Dear StorageMojo: make NFS go fast!

by Robin Harris | Friday, December 10, 2010 | Architecture, Enterprise, NAS, IP, iSCSI | 26 comments

Most of us know what it is like when a relationship goes bad: the sinking feeling that this just isn’t going to work.

Can this configuration be saved?
Dear StorageMojo:

I joined a company last year that is running Oracle 10g on a NetApp NAS/SAN.

Immediately I asked why they were not using Clustering, Oracle RAC, Oracle ASM or Fiber Channel. No answer.

Fast fwd to a year later and they are asking me to deploy this to an I/O bound customer with hundreds of connections and lots of transactions to their DB over NFS.

Long story short it’s slow-w-w-w. They tried trunking multiple network connections. They tried tuning. They tried a bunch of stuff. And it’s still a dog.

How slow?

I have a screaming Dell r710 running a 7TB database attached over SAS to a set of MD3000 storage arrays. I am getting 450MBs…..and this barely suffices…..

The “new” system they showed me gets 50MBsec…the same screaming Dellr710 but connected over NFS (instead of SAS) to the NetApp NAS.

Do you have any suggestions?

Thank you for reading this nightmare.
Bob

Poor Bob! He’ll be getting grief from the client for months, maybe years to come, unless this gets fixed.

The StorageMojo take
Maybe Bob could have been better about developing a relationship with the guys configuring the systems. More questions, fewer conclusions, at first.
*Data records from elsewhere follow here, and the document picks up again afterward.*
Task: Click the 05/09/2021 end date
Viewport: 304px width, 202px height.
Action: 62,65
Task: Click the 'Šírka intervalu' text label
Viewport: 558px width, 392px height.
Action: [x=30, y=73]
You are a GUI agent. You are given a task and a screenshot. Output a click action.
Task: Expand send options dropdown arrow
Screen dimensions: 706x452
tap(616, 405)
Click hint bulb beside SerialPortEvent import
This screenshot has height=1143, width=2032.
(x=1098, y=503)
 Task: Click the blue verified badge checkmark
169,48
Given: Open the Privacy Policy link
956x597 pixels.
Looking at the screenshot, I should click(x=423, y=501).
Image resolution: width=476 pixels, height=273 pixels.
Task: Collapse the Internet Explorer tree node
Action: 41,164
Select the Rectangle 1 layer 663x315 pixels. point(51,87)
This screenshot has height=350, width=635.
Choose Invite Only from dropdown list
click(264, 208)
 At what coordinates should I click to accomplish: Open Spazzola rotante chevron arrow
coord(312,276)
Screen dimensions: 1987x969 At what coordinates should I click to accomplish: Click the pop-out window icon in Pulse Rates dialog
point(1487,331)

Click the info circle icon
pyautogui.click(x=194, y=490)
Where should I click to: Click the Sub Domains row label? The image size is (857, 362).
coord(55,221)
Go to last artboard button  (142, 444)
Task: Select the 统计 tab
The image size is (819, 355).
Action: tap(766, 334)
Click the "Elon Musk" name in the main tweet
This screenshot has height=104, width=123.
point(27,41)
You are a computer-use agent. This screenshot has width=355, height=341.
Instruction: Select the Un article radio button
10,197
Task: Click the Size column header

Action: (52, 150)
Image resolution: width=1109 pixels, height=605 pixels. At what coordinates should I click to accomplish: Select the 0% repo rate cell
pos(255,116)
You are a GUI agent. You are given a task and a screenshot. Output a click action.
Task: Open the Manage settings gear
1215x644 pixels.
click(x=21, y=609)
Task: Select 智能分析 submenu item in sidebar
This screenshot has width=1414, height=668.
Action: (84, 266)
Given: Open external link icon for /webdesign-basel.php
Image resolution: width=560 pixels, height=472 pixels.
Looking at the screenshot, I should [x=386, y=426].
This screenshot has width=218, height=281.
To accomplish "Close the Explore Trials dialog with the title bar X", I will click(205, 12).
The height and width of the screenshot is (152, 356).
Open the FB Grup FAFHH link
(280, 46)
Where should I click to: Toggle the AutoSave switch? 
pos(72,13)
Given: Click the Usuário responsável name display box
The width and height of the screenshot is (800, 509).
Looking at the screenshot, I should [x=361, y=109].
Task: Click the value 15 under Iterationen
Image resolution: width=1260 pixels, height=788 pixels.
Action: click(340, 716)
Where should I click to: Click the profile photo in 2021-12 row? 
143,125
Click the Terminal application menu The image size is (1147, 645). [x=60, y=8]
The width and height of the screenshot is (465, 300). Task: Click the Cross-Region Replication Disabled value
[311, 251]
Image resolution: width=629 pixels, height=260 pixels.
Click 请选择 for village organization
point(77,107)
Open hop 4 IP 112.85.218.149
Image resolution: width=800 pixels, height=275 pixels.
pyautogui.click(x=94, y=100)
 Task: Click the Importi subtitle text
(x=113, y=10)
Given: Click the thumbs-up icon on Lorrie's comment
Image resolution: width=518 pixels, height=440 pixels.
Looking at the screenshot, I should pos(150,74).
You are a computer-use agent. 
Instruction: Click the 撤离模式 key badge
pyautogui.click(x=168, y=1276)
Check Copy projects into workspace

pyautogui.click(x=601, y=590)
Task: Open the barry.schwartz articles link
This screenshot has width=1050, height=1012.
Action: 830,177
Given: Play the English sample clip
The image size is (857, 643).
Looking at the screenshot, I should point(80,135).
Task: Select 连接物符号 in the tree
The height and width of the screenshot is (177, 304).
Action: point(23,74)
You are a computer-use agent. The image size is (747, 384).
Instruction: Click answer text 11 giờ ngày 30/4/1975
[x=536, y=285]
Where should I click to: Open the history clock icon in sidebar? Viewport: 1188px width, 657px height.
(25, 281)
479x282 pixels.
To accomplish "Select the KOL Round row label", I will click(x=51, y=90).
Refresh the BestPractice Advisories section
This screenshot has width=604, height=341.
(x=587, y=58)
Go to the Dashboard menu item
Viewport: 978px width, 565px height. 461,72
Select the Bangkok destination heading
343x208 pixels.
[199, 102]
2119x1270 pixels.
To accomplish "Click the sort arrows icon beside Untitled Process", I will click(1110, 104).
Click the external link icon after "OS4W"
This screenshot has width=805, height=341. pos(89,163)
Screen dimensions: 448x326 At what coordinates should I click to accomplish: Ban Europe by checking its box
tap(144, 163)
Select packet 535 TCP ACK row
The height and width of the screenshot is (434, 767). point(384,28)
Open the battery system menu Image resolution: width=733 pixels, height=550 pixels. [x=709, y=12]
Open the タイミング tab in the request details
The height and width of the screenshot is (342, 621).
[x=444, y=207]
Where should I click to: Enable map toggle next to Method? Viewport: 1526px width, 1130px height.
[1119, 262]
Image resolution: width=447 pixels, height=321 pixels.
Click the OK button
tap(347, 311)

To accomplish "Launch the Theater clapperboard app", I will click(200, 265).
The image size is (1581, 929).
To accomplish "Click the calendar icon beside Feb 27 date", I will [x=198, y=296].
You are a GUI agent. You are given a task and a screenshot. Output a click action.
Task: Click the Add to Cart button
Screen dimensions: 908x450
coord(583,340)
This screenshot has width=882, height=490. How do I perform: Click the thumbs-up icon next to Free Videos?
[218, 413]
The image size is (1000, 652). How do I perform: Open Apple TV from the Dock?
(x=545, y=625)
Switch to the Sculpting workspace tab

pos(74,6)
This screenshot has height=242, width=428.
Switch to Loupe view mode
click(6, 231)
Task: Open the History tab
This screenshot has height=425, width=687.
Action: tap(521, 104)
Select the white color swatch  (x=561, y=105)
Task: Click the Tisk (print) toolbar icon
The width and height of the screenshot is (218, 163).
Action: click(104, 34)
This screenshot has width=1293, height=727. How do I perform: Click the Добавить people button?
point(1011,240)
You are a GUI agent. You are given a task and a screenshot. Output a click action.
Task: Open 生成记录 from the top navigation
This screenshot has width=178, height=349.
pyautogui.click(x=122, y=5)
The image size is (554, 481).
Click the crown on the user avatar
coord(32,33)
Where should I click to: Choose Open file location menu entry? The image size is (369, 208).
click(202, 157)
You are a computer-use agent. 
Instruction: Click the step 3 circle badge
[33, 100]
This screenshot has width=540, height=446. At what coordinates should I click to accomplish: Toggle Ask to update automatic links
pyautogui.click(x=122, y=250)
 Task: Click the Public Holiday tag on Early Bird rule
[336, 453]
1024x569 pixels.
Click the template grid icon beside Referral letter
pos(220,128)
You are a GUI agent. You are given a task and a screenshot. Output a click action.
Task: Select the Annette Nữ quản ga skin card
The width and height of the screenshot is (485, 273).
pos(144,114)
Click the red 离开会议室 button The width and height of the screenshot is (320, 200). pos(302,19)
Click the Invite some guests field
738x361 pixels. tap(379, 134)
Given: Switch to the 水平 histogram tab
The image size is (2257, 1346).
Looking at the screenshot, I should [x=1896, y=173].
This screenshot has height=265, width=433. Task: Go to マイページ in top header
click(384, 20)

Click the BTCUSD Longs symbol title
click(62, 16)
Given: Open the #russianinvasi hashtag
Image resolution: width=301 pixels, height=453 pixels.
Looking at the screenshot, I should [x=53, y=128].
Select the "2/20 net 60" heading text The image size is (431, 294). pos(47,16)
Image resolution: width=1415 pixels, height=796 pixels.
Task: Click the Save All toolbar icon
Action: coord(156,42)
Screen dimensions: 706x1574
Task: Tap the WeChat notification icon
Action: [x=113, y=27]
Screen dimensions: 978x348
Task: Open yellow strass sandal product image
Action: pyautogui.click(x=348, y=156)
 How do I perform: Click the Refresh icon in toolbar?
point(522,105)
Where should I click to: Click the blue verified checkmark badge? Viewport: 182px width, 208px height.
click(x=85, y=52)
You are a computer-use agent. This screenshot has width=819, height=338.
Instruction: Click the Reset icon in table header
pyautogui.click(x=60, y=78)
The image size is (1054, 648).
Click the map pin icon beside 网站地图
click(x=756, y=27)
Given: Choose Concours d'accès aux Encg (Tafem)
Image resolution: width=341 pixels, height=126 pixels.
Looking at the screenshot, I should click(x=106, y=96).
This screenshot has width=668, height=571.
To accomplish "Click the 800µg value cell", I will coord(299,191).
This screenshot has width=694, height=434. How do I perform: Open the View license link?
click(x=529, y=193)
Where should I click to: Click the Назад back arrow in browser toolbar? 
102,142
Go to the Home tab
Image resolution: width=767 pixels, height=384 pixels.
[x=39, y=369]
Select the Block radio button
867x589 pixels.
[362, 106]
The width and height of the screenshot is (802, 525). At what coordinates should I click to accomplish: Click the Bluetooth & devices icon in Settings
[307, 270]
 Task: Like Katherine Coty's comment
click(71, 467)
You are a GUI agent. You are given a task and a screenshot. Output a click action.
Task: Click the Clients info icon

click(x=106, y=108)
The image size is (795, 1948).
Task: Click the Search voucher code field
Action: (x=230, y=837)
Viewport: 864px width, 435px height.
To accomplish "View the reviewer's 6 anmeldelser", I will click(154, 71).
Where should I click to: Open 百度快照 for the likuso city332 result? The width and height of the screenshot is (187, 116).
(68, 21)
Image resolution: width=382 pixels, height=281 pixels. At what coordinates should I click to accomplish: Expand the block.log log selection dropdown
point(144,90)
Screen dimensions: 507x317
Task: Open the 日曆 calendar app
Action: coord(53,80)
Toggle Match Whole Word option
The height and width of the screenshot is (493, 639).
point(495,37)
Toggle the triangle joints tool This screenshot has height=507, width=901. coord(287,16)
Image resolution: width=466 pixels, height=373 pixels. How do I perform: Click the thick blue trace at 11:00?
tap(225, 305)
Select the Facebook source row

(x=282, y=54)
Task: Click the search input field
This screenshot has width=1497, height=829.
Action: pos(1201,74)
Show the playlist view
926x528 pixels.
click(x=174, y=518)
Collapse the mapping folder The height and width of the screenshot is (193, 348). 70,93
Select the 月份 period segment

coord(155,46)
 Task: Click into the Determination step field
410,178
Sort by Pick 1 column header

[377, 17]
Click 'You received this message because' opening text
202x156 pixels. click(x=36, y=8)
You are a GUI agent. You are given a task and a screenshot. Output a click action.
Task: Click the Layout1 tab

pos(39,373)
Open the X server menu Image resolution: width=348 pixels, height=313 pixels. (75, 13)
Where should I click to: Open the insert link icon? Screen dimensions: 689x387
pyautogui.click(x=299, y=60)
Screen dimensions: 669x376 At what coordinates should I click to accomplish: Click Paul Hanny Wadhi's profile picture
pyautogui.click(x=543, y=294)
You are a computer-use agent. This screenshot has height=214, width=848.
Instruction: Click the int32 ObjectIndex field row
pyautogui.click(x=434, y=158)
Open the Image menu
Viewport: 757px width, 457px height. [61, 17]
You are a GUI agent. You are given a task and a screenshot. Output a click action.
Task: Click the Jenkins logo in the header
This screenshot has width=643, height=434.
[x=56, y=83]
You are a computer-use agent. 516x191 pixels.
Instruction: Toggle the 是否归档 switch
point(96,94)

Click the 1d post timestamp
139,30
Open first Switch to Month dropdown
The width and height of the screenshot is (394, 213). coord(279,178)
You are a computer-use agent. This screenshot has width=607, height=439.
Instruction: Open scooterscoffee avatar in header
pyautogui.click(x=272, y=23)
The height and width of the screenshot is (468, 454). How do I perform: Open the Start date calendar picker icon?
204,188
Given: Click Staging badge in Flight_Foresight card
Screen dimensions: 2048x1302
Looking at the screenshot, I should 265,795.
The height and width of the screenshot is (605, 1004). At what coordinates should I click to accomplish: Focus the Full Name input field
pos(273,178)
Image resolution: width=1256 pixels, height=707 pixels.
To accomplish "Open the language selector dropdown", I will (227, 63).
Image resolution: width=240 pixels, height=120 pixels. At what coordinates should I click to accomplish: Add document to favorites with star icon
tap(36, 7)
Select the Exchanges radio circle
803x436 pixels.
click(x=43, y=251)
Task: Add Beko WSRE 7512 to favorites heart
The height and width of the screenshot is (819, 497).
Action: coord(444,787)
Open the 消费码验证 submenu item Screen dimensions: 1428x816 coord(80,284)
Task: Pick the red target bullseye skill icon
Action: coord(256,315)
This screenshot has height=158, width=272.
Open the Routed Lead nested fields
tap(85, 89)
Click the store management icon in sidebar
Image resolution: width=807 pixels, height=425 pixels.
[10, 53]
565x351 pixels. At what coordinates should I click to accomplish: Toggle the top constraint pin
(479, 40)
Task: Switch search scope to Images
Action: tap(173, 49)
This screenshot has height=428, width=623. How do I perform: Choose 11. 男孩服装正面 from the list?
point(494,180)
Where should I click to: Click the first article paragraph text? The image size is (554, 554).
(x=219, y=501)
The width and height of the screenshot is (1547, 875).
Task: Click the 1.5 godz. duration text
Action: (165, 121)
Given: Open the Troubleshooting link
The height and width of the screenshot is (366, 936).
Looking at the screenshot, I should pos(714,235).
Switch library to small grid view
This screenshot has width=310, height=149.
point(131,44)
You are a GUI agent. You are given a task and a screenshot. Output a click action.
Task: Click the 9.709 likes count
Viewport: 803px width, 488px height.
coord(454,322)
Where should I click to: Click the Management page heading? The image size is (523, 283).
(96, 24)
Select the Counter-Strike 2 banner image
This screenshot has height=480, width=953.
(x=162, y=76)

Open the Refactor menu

Suggestions to the customer for acceptance testing might be in order.

But there are 2 problems here:

What to do now.
How to keep this from happening again.

What would you suggest to Bob on either or both topics? I’ve asked him to watch the comments, so if more info would be useful, I hope he’ll provide it.

Courteous comments ~~welcome~~ needed. When a multi-billion dollar near-sighted telescope can get sent into orbit, it is surprising more IT projects don’t go wrong.

26 Comments

Jeff Tabor on Friday, 10 December, 2010 at 9:02 am

Hi Bob,

For Oracle, many people prefer NFS over SAN or directed attached storage since NFS is simpler to scale and manage. There can be a performance penalty for NFS, which sounds like you are suffering from now.

Avere Systems (www.averesystems.com) provides scalable appliances that accelerate NFS for applications like Oracle and they are cost effective since they will work with your existing NFS solution. We have a couple different models but I think a couple of our FXT 2700 appliances that each provide 64GB of RAM and 512GB of SSD will dramatically improve your performance. Check out the product pages on our website for more info (http://www.averesystems.com/Products.aspx) and feel free to send me email (jtabor@averesystems.com) if you need help.

Jeff
Ray Van Dolson on Friday, 10 December, 2010 at 9:49 am

Bob, you may also get some great responses from the Toasters list (http://toasters.mathworks.com/toasters/Explanation.html). Fantastic expertise on that list.
Matty on Friday, 10 December, 2010 at 10:09 am

I see two main issues here:

1. How to address the technical issues.

2. How to save face in front of the customer.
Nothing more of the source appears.